### Saved entries
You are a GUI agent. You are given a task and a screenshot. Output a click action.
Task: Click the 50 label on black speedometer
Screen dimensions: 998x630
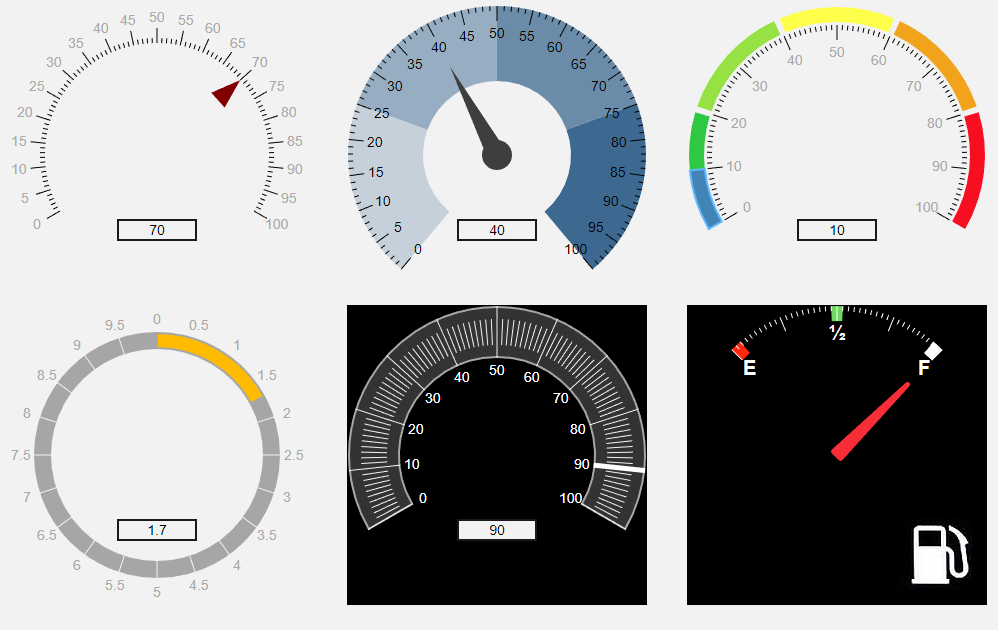tap(497, 371)
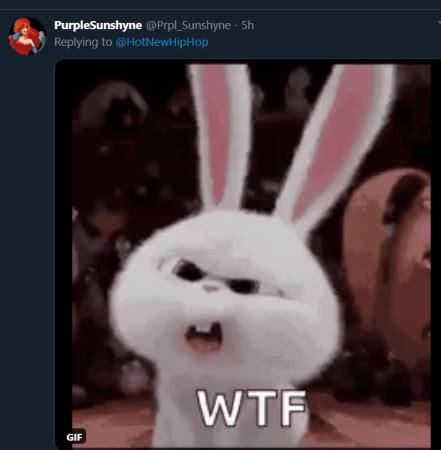Viewport: 441px width, 450px height.
Task: Click the "Replying to" label text
Action: tap(83, 42)
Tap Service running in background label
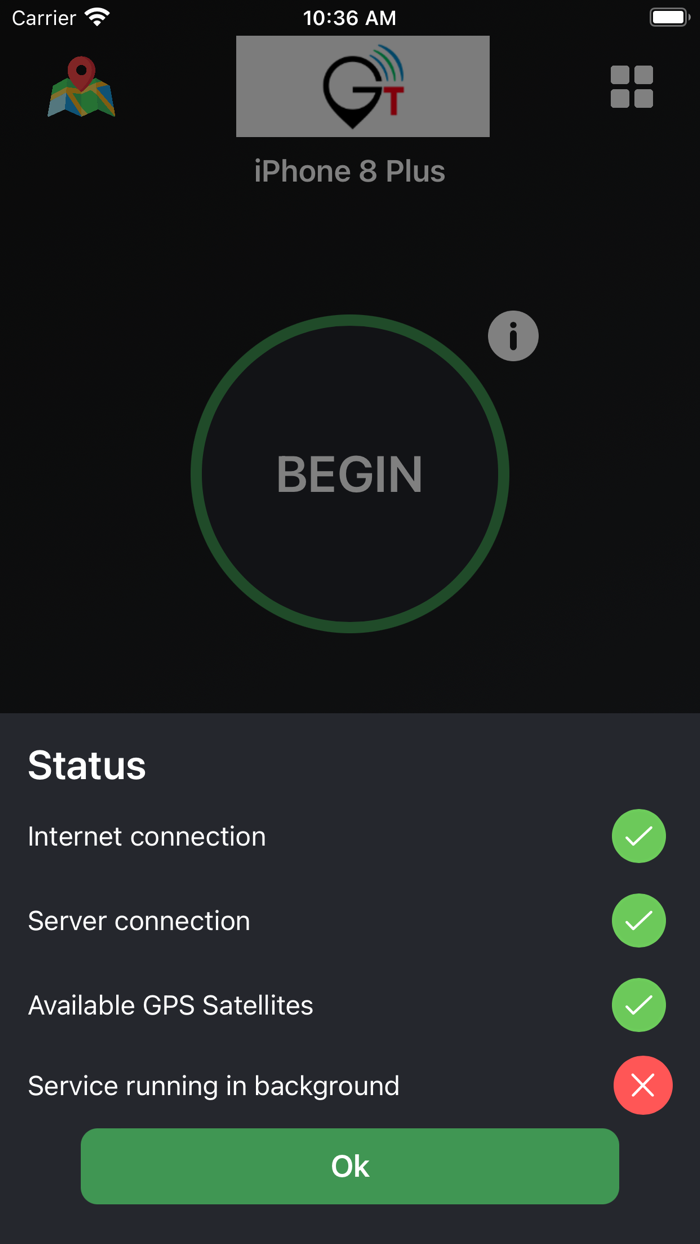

### Prompt
Each line from the one with "Task: Click the 50 label on black speedometer" through the end of the entries should be reproduced exactly. Leave out the pictures.

### Task result
Task: Click the 50 label on black speedometer
Screen dimensions: 998x630
tap(497, 371)
Viewport: 441px width, 450px height.
Task: Click the "Replying to" label text
Action: tap(83, 42)
Tap Service running in background label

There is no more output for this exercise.